#### EXERCISE INSTRUCTIONS:
Find the string "computer" in the records. Copy each line that has it.

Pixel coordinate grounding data

--------------------------------------------------

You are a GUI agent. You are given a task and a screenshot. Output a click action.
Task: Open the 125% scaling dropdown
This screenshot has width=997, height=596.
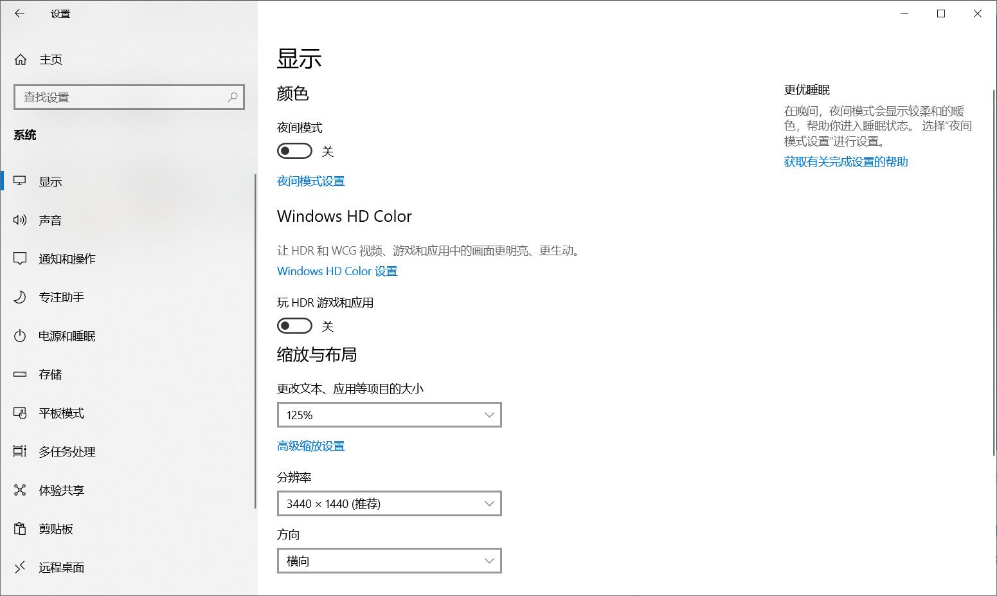click(389, 415)
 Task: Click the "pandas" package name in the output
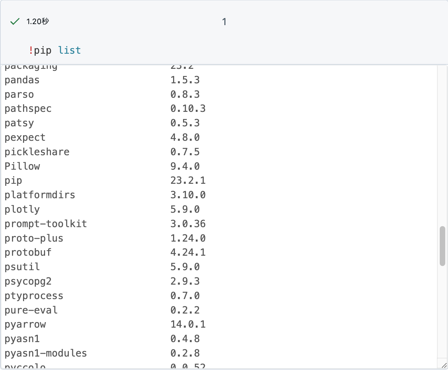coord(22,80)
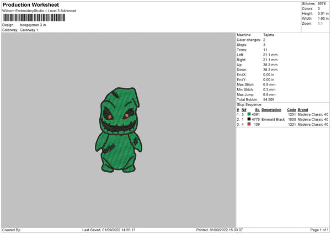
Task: Click the red 109 thread color swatch
Action: tap(249, 124)

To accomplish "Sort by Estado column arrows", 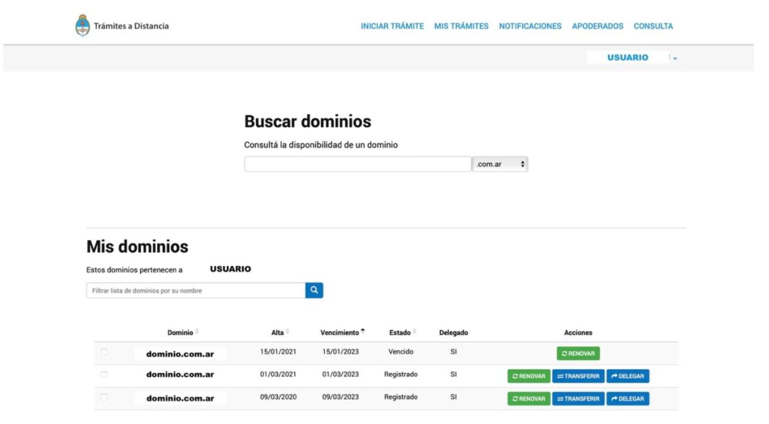I will pos(414,332).
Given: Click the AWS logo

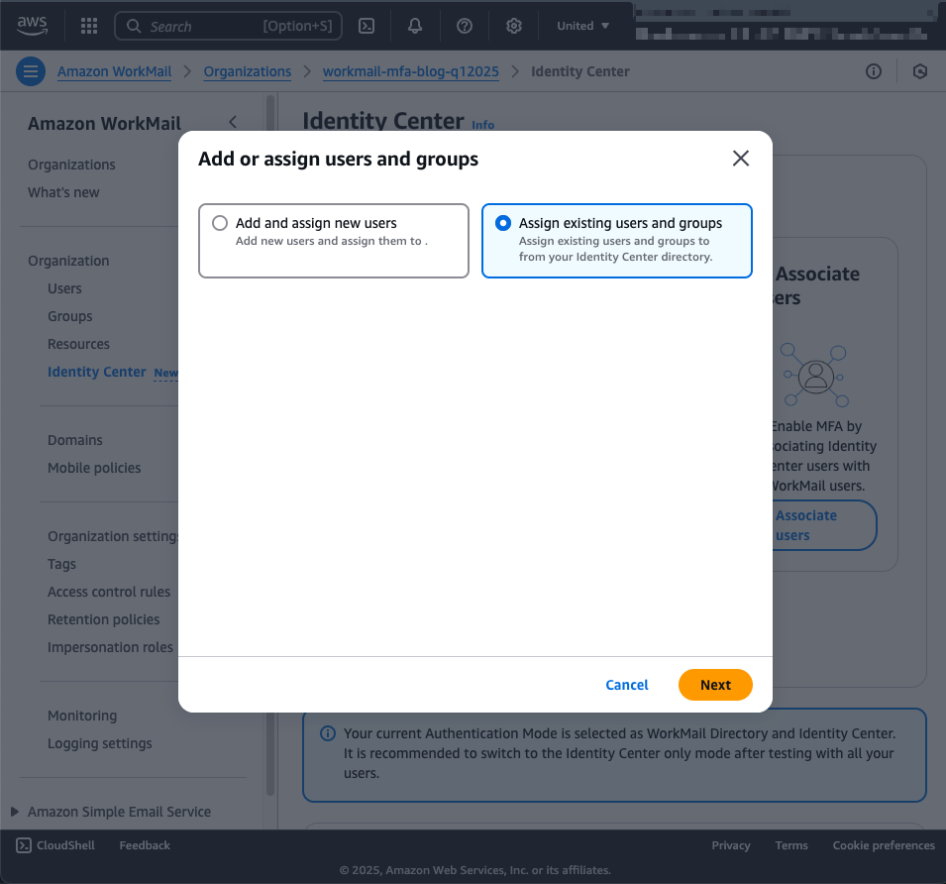Looking at the screenshot, I should [32, 27].
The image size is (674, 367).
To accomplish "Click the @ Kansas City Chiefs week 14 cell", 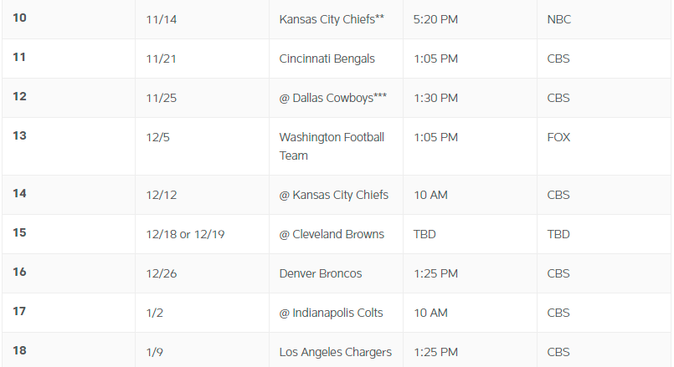I will point(333,195).
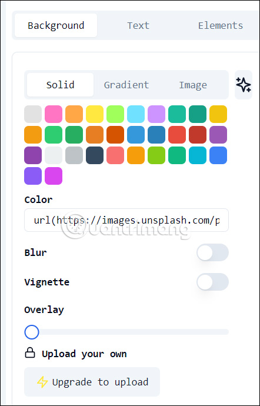Click the Overlay slider handle

(32, 332)
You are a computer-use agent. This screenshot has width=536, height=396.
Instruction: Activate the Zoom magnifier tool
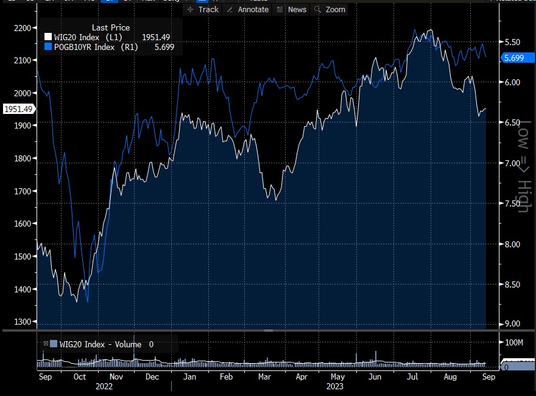pos(329,10)
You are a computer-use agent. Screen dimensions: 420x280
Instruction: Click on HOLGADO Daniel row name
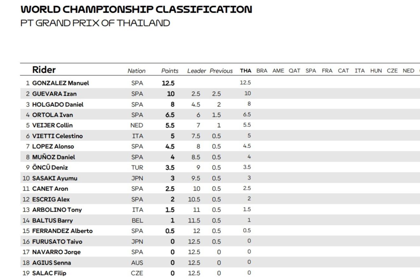(x=58, y=104)
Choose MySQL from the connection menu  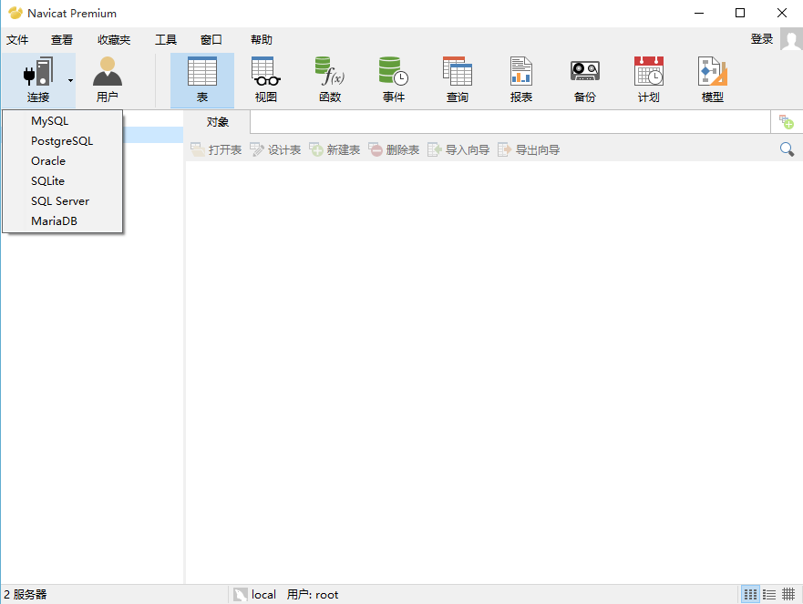49,121
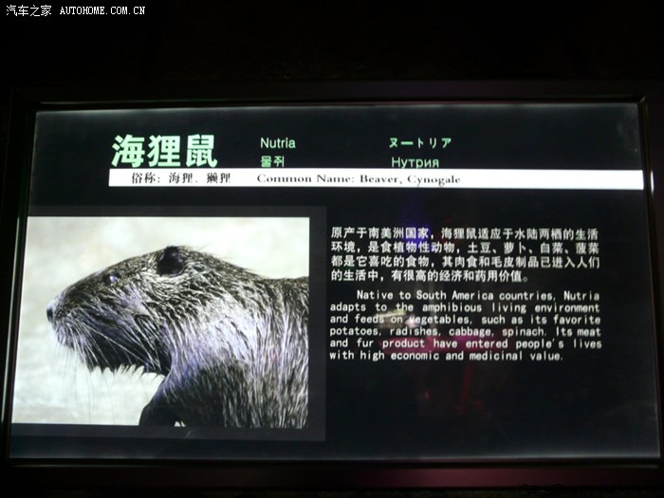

--------------------------------------------------

#### WORKED SOLUTION:
You are a computer-use agent. This screenshot has width=536, height=396.
You are a computer-use agent. Screen dimensions: 420x280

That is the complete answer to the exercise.